Lettera aperta sulla Turchia nella Ue

Lettera aperta al presidente del Consiglio,

al Ministro degli Affari Esteri, alle forze politiche italiane.

Il prossimo 3 ottobre, Il Consiglio dei Ministri della Unione Europea si riunirà per decidere in merito all’avvio delle trattative con la Turchia per un suo eventuale futuro ingresso nella Comunità.

A partire dallo scorso dicembre, allorché il Consiglio Europeo fissò tale data per l’inizio dei negoziati, in tutta Europa , ed ovviamente anche in Italia, si sono confrontate differenti opinioni sull’argomento.

E’ innegabile la sostanziale diffidenza dell’opinione pubblica europea nei confronti del governo di Ankara e le perplessità che questa ipotesi di ulteriore allargamento ha suscitato.

Negli ultimi tempi, accanto alla irrisolta questione di Cipro, ai dubbi sul sistema democratico turco, ai timori per le conseguenze che potrà avere sulla struttura comunitaria l’avvento di una economia ancora debole, è emersa la preoccupazione che possa essere avviato un negoziato con la Turchia senza che sia stata discussa e risolta l’annosa e grave questione legata al riconoscimento del Genocidio armeno.

Sin dal 1987, il Parlamento Europeo aveva affrontato il tema e considerato il riconoscimento una conditio sine qua non per qualsiasi futura trattativa.

Con gli anni, altri aspetti – legati a questioni politiche, economiche ed anche militari – hanno avuto maggiore considerazione da parte delle cancellerie continentali.

Ma fortunatamente, il martirio di un milione e cinquecentomila cristiani armeni non è stato dimenticato.

Gli storici sono oramai concordi nel valutare le responsabilità dell’allora governo ottomano.

Numerosi Parlamenti nazionali (compreso quello italiano nel 2000) hanno votato risoluzioni di condanna ed ordini del giorno che auspicavano il ristabilimento della verità, anche nell’interesse della stessa moderna nazione turca.

Persino la Commissione Esteri del Senato statunitense (così attento per note ragioni a non urtare la suscettibilità di Ankara) si è espressa in tal senso.

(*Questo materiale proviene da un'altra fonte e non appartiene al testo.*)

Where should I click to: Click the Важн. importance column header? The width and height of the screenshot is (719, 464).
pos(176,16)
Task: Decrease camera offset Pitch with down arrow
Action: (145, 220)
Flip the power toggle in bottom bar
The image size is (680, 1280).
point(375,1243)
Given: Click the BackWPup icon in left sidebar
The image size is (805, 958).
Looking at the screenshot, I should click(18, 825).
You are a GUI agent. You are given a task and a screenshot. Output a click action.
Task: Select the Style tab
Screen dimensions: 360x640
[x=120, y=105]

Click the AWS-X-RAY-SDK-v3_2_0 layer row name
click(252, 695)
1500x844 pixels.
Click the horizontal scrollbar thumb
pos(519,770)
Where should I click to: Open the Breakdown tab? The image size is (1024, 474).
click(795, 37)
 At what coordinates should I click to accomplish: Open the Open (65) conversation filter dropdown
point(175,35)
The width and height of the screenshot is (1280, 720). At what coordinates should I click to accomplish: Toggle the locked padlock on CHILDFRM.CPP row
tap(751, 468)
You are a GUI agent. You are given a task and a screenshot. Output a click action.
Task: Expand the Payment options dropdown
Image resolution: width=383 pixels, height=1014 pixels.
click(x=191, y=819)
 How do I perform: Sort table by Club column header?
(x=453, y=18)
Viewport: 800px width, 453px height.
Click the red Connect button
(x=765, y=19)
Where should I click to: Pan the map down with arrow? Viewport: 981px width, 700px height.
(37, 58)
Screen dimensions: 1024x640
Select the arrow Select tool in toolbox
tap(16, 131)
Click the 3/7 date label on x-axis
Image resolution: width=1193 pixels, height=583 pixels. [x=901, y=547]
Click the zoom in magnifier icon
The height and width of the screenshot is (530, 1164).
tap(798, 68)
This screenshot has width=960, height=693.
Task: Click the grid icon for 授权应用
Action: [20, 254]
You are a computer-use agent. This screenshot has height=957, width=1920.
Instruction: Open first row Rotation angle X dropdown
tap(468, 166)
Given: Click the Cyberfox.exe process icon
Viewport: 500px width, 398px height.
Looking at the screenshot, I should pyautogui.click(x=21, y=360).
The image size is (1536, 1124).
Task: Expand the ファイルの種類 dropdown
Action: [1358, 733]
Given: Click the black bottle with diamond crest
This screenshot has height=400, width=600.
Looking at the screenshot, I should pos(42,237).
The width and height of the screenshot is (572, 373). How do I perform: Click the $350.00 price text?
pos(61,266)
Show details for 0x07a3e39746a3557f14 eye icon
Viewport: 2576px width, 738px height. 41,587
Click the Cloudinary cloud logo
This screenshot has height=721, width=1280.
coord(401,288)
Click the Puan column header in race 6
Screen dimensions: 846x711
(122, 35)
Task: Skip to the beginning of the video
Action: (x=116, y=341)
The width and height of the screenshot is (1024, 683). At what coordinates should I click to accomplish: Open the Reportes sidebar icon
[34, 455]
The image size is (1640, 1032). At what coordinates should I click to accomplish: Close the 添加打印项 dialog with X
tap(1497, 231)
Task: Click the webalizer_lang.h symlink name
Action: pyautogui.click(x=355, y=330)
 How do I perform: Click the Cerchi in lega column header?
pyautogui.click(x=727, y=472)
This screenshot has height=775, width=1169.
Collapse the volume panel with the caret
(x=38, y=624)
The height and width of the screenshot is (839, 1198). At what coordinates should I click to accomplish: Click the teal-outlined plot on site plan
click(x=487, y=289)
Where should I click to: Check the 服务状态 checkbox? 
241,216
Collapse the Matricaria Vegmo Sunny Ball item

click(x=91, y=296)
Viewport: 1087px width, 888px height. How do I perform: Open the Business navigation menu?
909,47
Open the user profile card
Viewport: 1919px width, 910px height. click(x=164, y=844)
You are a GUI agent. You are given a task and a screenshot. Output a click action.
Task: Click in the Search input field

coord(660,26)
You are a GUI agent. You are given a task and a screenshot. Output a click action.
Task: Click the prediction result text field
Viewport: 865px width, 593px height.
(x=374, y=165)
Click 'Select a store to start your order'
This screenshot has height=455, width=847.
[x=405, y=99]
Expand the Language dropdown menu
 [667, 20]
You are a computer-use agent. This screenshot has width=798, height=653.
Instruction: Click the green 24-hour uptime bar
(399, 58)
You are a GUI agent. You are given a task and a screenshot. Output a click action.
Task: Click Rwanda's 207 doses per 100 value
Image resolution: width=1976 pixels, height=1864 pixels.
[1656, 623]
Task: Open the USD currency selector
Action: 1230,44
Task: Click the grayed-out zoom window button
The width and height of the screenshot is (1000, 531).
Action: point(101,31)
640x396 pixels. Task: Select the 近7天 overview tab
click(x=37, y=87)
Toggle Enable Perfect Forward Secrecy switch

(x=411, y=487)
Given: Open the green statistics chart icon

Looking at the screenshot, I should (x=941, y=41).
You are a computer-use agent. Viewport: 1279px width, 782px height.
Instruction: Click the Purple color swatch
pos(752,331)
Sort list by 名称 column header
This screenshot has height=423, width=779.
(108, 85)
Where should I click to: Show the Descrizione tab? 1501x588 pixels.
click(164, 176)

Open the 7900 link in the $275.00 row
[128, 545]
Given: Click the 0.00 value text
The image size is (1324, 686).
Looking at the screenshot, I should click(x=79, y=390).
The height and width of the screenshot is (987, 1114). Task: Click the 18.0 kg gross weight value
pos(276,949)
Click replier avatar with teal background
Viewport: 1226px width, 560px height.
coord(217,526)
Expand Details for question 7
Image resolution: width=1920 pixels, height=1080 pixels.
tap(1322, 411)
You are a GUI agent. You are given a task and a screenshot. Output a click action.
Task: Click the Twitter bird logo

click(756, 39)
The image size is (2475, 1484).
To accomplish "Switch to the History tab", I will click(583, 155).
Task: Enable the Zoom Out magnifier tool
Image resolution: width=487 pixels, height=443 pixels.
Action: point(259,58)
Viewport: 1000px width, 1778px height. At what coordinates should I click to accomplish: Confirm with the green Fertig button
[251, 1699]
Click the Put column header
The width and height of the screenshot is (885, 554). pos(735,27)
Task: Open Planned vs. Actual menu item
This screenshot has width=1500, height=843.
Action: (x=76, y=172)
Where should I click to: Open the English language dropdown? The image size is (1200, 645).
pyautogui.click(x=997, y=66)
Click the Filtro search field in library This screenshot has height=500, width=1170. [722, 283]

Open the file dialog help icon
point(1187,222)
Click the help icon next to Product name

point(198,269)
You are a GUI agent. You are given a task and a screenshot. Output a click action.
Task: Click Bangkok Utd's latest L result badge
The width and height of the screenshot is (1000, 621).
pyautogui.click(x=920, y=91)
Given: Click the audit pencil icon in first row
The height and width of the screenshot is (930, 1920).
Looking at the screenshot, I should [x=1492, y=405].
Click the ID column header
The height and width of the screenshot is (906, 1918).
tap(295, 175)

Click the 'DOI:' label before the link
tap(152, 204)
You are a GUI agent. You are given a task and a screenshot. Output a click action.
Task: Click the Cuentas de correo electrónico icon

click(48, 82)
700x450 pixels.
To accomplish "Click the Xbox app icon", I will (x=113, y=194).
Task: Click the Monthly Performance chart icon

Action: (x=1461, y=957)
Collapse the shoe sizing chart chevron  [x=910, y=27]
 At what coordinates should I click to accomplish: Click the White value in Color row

Ed il Parlamento Europeo, nella seduta del 28 settembre 2005, ha votato a larghissima maggioranza una risoluzione nella quale il Genocidio degli armeni è considerato “una condizione preliminare all’adesione all’Unione Europea” da parte della Turchia.

Il problema non risiede, infatti, nella mera ammissione di quella orrenda pulizia etnica che estirpò dall’Anatolia la popolazione armena ivi presente dalle origini della civiltà, né in eventuali ancorché tardivi interventi riparatori.

L’aspetto fondamentale della questione sta nel fatto che non è in alcun modo possibile e comprensibile l’ingresso – nel consesso civile e democratico dell’Europa – di uno stato che neghi quelle responsabilità, che rifiuti un riesame della propria storia, che non chieda perdono per gli errori del passato ma che , in nome di un antistorico e pericoloso sciovinismo, mantenga una linea politica di implicita complicità con i carnefici del 1915.

E’ inconcepibile parlare di Europa con una nazione nella quale si arriva (è cronaca degli ultimi giorni) a mettere sotto processo giornalisti, scrittori e studiosi che solo osano affrontare l’argomento del Genocidio; che prevede nel proprio codice penale un reato di “attentato alla identità turca”; che minaccia il carcere per quegli insegnanti che nelle scuole dello stato non si attengano rigorosamente alla “verità” ufficiale.

In momenti travagliati, di conflitti, di folli terroristi, di minacce, di insicurezza, l’Europa deve dare un forte segnale di giustizia e civiltà.

E deve richiedere alla Turchia quel passo che tutto il mondo libero, democratico, civile aspetta da novanta anni.

Le Comunità armene in Italia rivolgono , dunque, un appello affinché il grido disperato di un milione e cinquecentomila vittime, venga infine ascoltato.

E si augurano che, il prossimo 3 ottobre, il riconoscimento del Genocidio rimanga quella condizione essenziale che l’Europa dei popoli ha già fermamente e ripetutamente statuito.